══ Exercise data

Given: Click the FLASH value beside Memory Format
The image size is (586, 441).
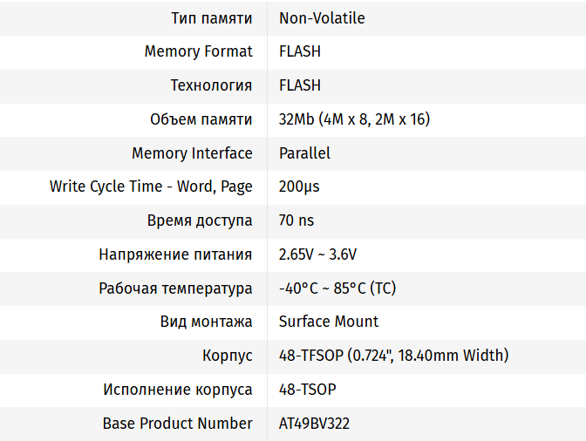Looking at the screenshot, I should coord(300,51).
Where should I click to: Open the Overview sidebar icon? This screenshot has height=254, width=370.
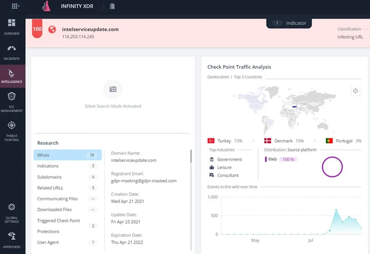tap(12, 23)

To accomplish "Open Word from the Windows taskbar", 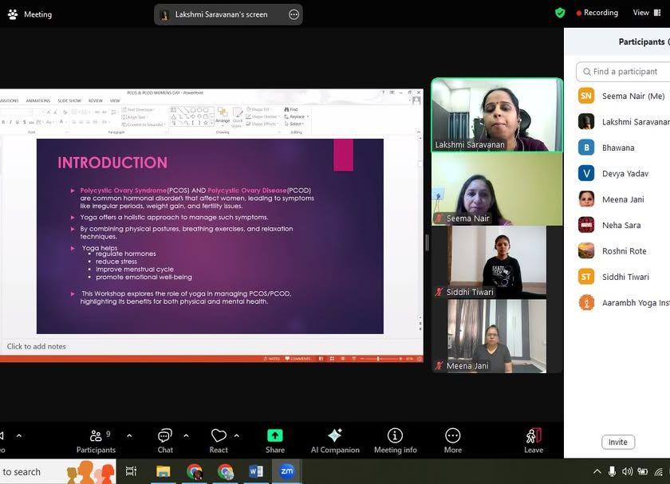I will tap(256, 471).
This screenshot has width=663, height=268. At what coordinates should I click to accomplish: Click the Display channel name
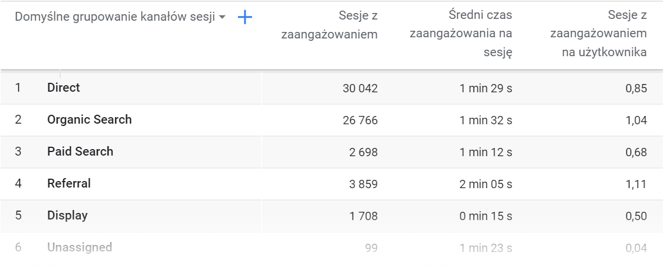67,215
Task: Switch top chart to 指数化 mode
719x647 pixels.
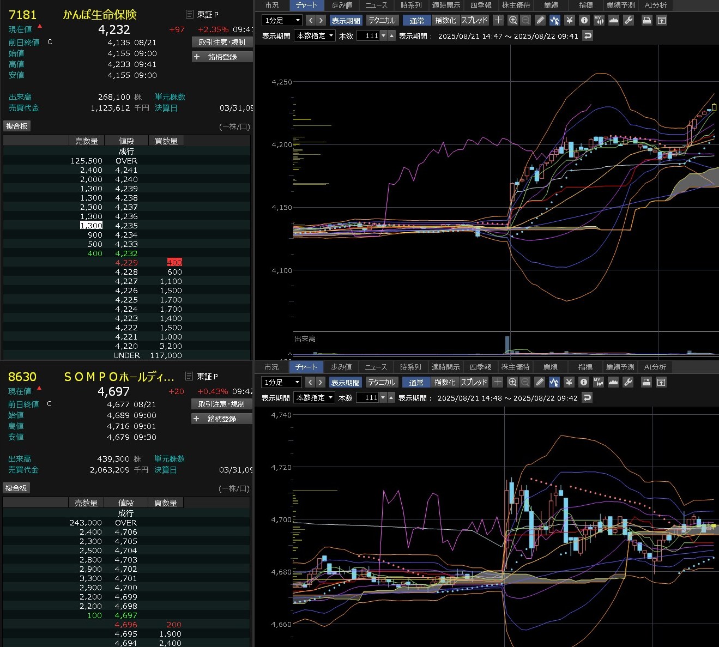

════

▶ **What to produce**: From the line containing "Task: Switch top chart to 指数化 mode" to the last line of the records, inclusive, output the lines exactly as written and nothing else; leave out the pictures.

▶ **Your response**:
Task: Switch top chart to 指数化 mode
719x647 pixels.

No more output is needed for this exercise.